• TASK TO CARRY OUT
Please set down all of the data below verbatim.

[[ TASK INPUTS open ]]

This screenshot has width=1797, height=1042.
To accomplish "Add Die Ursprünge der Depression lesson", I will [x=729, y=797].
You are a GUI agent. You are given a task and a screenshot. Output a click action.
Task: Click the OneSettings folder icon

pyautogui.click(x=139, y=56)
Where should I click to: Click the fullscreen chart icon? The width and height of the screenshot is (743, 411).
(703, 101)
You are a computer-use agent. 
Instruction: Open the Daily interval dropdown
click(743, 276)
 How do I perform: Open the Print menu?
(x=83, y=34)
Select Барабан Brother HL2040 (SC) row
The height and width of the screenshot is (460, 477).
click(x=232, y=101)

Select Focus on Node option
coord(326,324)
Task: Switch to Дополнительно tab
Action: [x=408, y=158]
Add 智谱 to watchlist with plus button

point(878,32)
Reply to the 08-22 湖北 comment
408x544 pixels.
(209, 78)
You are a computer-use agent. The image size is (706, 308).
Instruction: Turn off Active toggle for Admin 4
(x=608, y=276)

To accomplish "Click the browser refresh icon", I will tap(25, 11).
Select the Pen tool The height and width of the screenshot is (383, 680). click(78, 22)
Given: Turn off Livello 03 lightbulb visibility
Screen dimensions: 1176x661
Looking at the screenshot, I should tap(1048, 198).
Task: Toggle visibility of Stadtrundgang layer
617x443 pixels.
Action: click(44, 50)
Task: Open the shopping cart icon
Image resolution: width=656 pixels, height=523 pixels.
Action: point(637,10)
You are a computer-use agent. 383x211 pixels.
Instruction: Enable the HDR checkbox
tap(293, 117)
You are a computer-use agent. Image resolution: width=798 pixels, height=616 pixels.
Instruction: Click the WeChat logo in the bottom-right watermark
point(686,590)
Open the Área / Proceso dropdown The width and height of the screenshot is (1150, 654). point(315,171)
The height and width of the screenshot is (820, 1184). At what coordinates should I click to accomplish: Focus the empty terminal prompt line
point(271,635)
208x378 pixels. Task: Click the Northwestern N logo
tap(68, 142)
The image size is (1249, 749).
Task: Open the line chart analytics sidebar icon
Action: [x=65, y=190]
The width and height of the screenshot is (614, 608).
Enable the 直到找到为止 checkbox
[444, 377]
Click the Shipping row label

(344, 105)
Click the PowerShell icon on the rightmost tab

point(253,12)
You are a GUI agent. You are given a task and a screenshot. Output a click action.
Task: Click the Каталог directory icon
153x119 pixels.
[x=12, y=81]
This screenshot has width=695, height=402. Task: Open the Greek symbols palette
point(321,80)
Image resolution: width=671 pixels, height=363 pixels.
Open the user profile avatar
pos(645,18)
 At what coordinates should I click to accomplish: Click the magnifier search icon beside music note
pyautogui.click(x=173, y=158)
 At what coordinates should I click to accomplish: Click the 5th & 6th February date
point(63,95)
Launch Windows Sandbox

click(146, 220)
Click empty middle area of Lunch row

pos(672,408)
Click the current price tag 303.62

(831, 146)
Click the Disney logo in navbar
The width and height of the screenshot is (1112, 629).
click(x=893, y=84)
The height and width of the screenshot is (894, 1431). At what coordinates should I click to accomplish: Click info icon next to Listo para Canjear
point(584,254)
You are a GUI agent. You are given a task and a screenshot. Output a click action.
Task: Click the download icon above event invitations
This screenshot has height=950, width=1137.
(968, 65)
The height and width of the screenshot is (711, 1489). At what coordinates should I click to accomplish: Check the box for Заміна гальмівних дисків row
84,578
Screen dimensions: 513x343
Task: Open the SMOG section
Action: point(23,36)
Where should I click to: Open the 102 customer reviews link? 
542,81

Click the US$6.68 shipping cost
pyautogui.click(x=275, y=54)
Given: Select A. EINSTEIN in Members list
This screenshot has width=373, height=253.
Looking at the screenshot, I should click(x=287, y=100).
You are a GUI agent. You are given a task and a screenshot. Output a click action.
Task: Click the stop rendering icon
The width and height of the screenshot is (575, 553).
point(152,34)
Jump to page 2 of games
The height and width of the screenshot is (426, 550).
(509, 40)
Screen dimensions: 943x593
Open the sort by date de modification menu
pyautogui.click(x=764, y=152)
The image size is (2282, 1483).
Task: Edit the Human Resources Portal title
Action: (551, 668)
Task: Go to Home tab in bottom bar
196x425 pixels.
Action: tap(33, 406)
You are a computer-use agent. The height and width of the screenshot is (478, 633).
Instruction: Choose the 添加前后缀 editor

[[ TASK INPUTS closed ]]

• WRITTEN ANSWER
This screenshot has width=1797, height=1042.
To accomplish "Add Die Ursprünge der Depression lesson", I will [x=729, y=797].
You are a GUI agent. You are given a task and a screenshot. Output a click action.
Task: Click the OneSettings folder icon

pyautogui.click(x=139, y=56)
Where should I click to: Click the fullscreen chart icon? The width and height of the screenshot is (743, 411).
(703, 101)
You are a computer-use agent. 
Instruction: Open the Daily interval dropdown
click(743, 276)
 How do I perform: Open the Print menu?
(x=83, y=34)
Select Барабан Brother HL2040 (SC) row
The height and width of the screenshot is (460, 477).
click(x=232, y=101)

Select Focus on Node option
coord(326,324)
Task: Switch to Дополнительно tab
Action: [x=408, y=158]
Add 智谱 to watchlist with plus button

point(878,32)
Reply to the 08-22 湖北 comment
408x544 pixels.
(209, 78)
You are a computer-use agent. The image size is (706, 308).
Instruction: Turn off Active toggle for Admin 4
(x=608, y=276)

To accomplish "Click the browser refresh icon", I will tap(25, 11).
Select the Pen tool The height and width of the screenshot is (383, 680). click(78, 22)
Given: Turn off Livello 03 lightbulb visibility
Screen dimensions: 1176x661
Looking at the screenshot, I should tap(1048, 198).
Task: Toggle visibility of Stadtrundgang layer
617x443 pixels.
Action: click(44, 50)
Task: Open the shopping cart icon
Image resolution: width=656 pixels, height=523 pixels.
Action: point(637,10)
You are a computer-use agent. 383x211 pixels.
Instruction: Enable the HDR checkbox
tap(293, 117)
You are a computer-use agent. Image resolution: width=798 pixels, height=616 pixels.
Instruction: Click the WeChat logo in the bottom-right watermark
point(686,590)
Open the Área / Proceso dropdown The width and height of the screenshot is (1150, 654). point(315,171)
The height and width of the screenshot is (820, 1184). At what coordinates should I click to accomplish: Focus the empty terminal prompt line
point(271,635)
208x378 pixels. Task: Click the Northwestern N logo
tap(68, 142)
The image size is (1249, 749).
Task: Open the line chart analytics sidebar icon
Action: [x=65, y=190]
The width and height of the screenshot is (614, 608).
Enable the 直到找到为止 checkbox
[444, 377]
Click the Shipping row label

(344, 105)
Click the PowerShell icon on the rightmost tab

point(253,12)
You are a GUI agent. You are given a task and a screenshot. Output a click action.
Task: Click the Каталог directory icon
153x119 pixels.
[x=12, y=81]
This screenshot has width=695, height=402. Task: Open the Greek symbols palette
point(321,80)
Image resolution: width=671 pixels, height=363 pixels.
Open the user profile avatar
pos(645,18)
 At what coordinates should I click to accomplish: Click the magnifier search icon beside music note
pyautogui.click(x=173, y=158)
 At what coordinates should I click to accomplish: Click the 5th & 6th February date
point(63,95)
Launch Windows Sandbox

click(146, 220)
Click empty middle area of Lunch row

pos(672,408)
Click the current price tag 303.62

(831, 146)
Click the Disney logo in navbar
The width and height of the screenshot is (1112, 629).
click(x=893, y=84)
The height and width of the screenshot is (894, 1431). At what coordinates should I click to accomplish: Click info icon next to Listo para Canjear
point(584,254)
You are a GUI agent. You are given a task and a screenshot. Output a click action.
Task: Click the download icon above event invitations
This screenshot has height=950, width=1137.
(968, 65)
The height and width of the screenshot is (711, 1489). At what coordinates should I click to accomplish: Check the box for Заміна гальмівних дисків row
84,578
Screen dimensions: 513x343
Task: Open the SMOG section
Action: point(23,36)
Where should I click to: Open the 102 customer reviews link? 
542,81

Click the US$6.68 shipping cost
pyautogui.click(x=275, y=54)
Given: Select A. EINSTEIN in Members list
This screenshot has width=373, height=253.
Looking at the screenshot, I should click(x=287, y=100).
You are a GUI agent. You are given a task and a screenshot. Output a click action.
Task: Click the stop rendering icon
The width and height of the screenshot is (575, 553).
point(152,34)
Jump to page 2 of games
The height and width of the screenshot is (426, 550).
(509, 40)
Screen dimensions: 943x593
Open the sort by date de modification menu
pyautogui.click(x=764, y=152)
The image size is (2282, 1483).
Task: Edit the Human Resources Portal title
Action: (551, 668)
Task: Go to Home tab in bottom bar
196x425 pixels.
Action: tap(33, 406)
You are a computer-use agent. The height and width of the screenshot is (478, 633).
Instruction: Choose the 添加前后缀 editor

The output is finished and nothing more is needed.